## THE TASK
Reproduce, exactly, the lines of the material below from the line containing "Click the source: sharemaestro.com text" through the line containing "You are a computer-use agent. The", with both end lines included and nothing else.

++++ GIVEN DATA

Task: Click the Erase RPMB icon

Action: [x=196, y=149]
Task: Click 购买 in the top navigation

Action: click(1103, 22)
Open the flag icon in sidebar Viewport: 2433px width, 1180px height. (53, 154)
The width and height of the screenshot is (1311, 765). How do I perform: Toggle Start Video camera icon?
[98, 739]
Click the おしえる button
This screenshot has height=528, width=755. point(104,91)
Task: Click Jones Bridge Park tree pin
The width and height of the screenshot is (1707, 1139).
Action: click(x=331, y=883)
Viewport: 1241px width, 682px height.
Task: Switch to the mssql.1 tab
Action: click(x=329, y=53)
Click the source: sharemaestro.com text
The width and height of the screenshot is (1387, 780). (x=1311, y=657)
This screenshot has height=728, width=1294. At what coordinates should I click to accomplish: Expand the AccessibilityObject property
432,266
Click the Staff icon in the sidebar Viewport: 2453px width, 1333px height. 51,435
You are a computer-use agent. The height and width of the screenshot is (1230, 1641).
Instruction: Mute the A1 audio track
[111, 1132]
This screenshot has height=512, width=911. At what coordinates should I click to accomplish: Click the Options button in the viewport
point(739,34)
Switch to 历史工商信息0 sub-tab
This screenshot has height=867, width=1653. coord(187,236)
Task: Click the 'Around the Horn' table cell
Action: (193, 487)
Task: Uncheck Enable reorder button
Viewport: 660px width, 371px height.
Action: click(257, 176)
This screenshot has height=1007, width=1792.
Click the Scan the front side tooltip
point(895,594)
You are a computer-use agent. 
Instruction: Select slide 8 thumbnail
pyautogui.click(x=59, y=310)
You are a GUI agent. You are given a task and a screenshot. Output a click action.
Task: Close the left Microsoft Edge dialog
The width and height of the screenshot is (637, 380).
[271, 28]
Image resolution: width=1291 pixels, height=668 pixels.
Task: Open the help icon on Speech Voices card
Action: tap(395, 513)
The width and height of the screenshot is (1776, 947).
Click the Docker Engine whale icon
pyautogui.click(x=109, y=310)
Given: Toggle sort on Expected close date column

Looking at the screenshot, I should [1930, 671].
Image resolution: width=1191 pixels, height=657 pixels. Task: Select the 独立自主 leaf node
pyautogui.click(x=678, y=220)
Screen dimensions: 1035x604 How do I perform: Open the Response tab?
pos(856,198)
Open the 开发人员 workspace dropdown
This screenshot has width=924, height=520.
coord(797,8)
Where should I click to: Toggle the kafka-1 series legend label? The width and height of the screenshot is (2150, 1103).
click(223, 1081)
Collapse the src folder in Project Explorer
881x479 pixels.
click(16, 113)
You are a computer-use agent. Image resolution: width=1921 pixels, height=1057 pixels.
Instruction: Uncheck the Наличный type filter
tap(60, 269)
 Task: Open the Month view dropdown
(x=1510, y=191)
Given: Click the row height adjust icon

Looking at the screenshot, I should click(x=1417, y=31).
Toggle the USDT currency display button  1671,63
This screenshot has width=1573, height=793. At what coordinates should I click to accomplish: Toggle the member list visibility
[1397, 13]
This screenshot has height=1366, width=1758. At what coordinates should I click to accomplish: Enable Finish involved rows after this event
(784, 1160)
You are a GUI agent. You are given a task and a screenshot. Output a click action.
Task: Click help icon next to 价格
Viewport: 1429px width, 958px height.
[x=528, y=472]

++++++++

## TASK ANSWER
Click the source: sharemaestro.com text
The width and height of the screenshot is (1387, 780). (x=1311, y=657)
This screenshot has height=728, width=1294. At what coordinates should I click to accomplish: Expand the AccessibilityObject property
432,266
Click the Staff icon in the sidebar Viewport: 2453px width, 1333px height. 51,435
You are a computer-use agent. The height and width of the screenshot is (1230, 1641).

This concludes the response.